Steps Charity recently asked me to do a podcast interview as part of their new series which tells the stories of people like me born with all sorts of lower leg conditions. Click here to have a listen – none of it was edited, it’s just me sharing off the cuff what I do and don’t remember about childhood surgery for hip dysplasia, about having a hip replacement aged 32, and about living life as a differently-abled person who can’t always take walking for granted but lives a very active and normal life.
What strikes me most about Steps is how grateful parents are to have them to turn to, and the wider community of other parents they facilitate online. I talk a lot in this podcast about how reliant I am now on what my parents could tell me years later, and how their only source of information was what the medical staff told them in an era pre-google or social media. Consequently, I feel like I know the gist of my early surgeries but not the full medical details. In some ways it doesn’t matter – what’s important is that the surgeons at Sheffield Children’s got me walking somehow despite how much of my pelvis and hip socket was missing.
******
> Work to be completed
Rewrite the Steps Charity podcast text starting with "Steps Charity recently" and going on through "and normal life.", switching "podcast interview" to "radio interview".

> Stored data
******
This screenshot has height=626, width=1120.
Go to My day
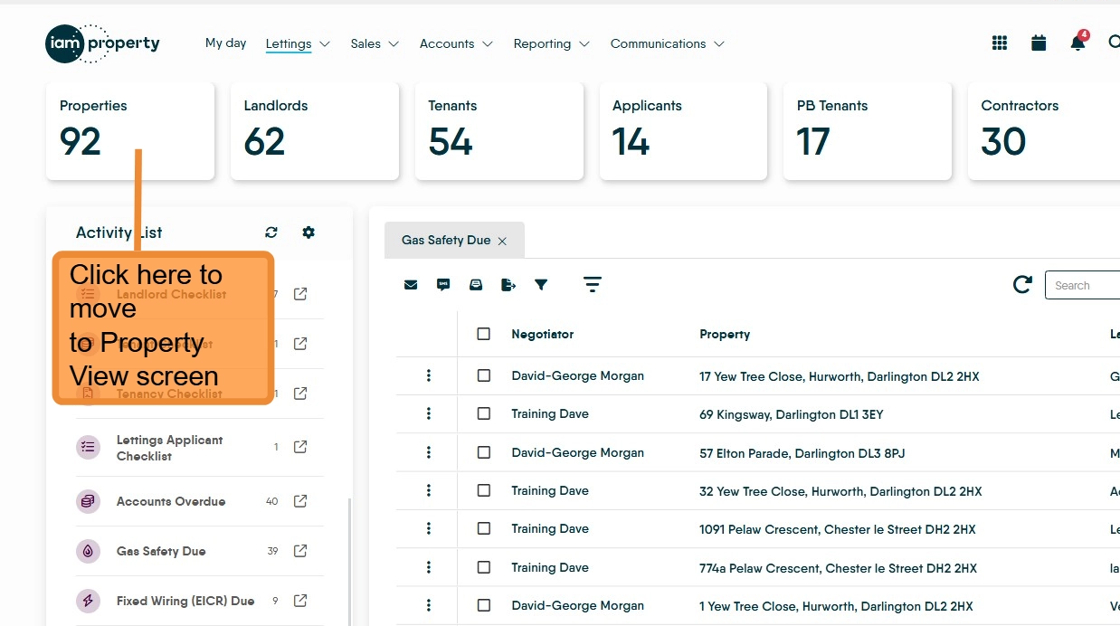pyautogui.click(x=225, y=43)
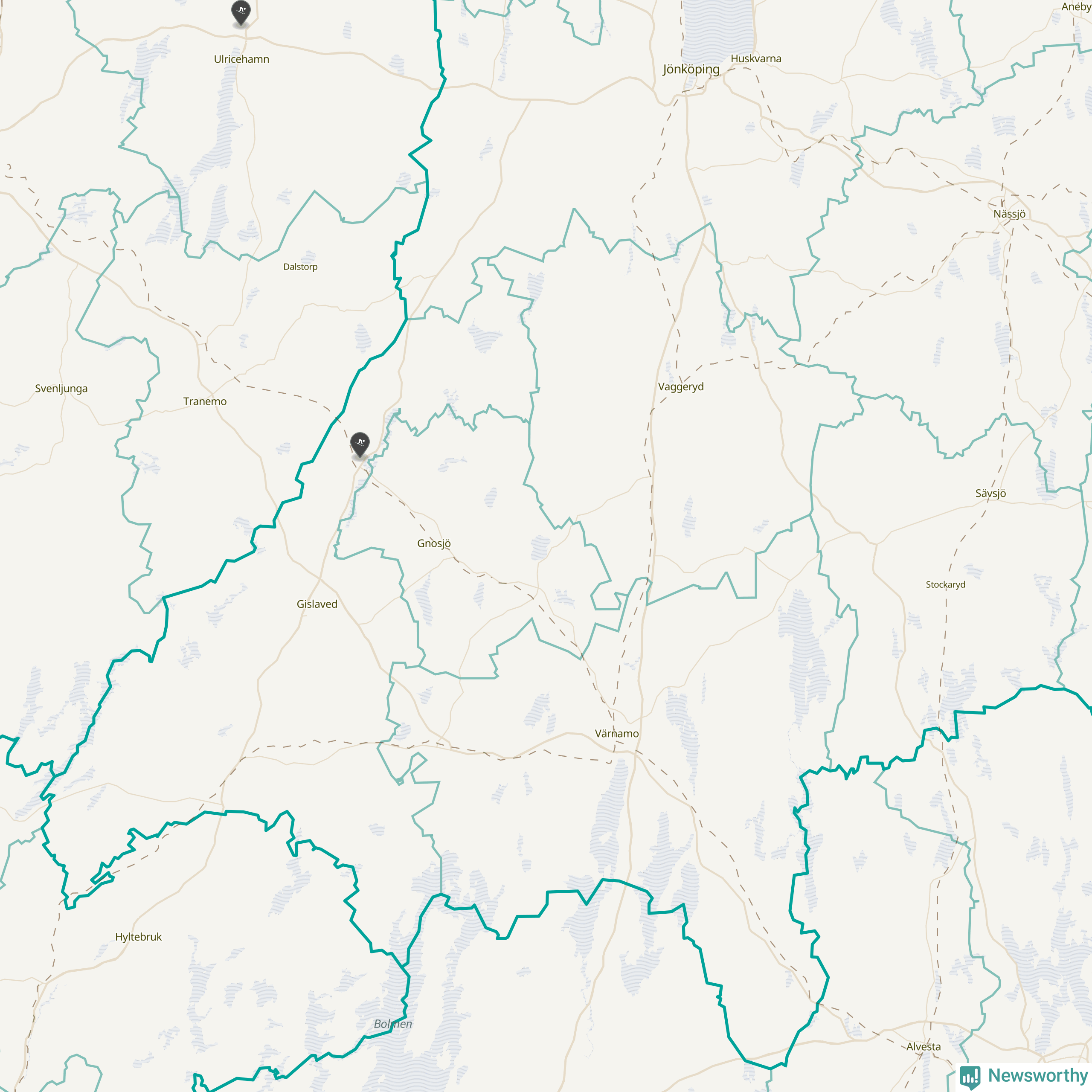Click the Nässjö town label
The height and width of the screenshot is (1092, 1092).
point(1009,214)
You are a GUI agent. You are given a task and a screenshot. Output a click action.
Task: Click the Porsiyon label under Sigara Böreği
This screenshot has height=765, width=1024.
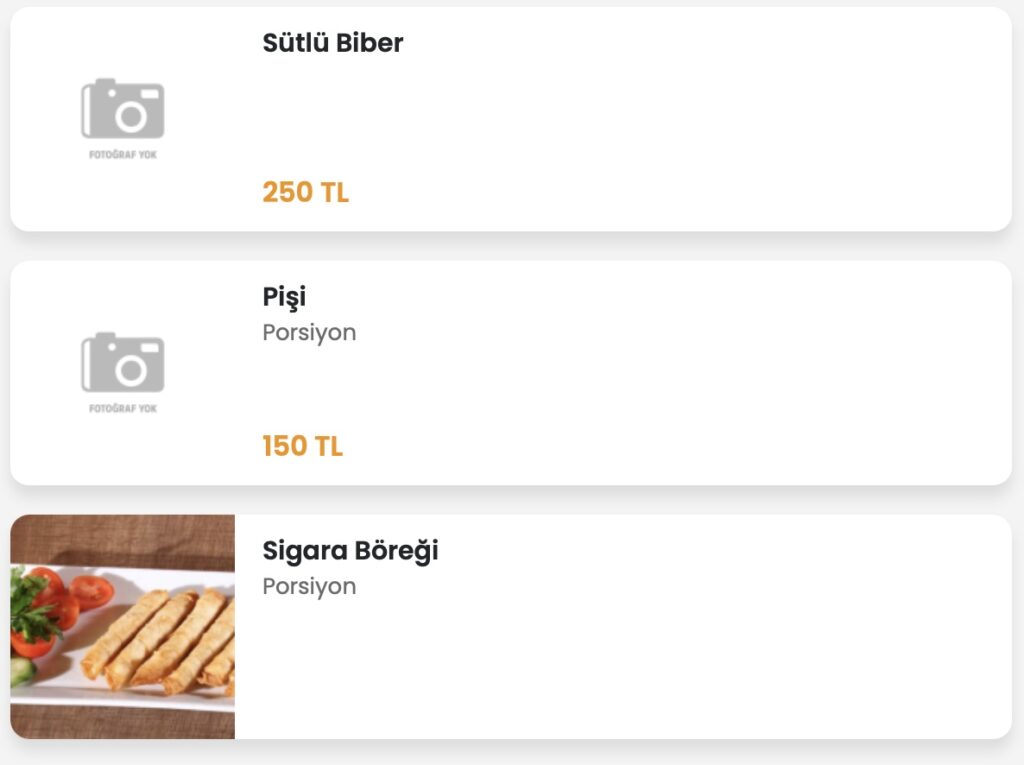(x=309, y=586)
******
> Task solution
Steps Charity recently asked me to do a radio interview as part of their new series which tells the stories of people like me born with all sorts of lower leg conditions. Click here to have a listen – none of it was edited, it’s just me sharing off the cuff what I do and don’t remember about childhood surgery for hip dysplasia, about having a hip replacement aged 32, and about living life as a differently-abled person who can’t always take walking for granted but lives a very active and normal life.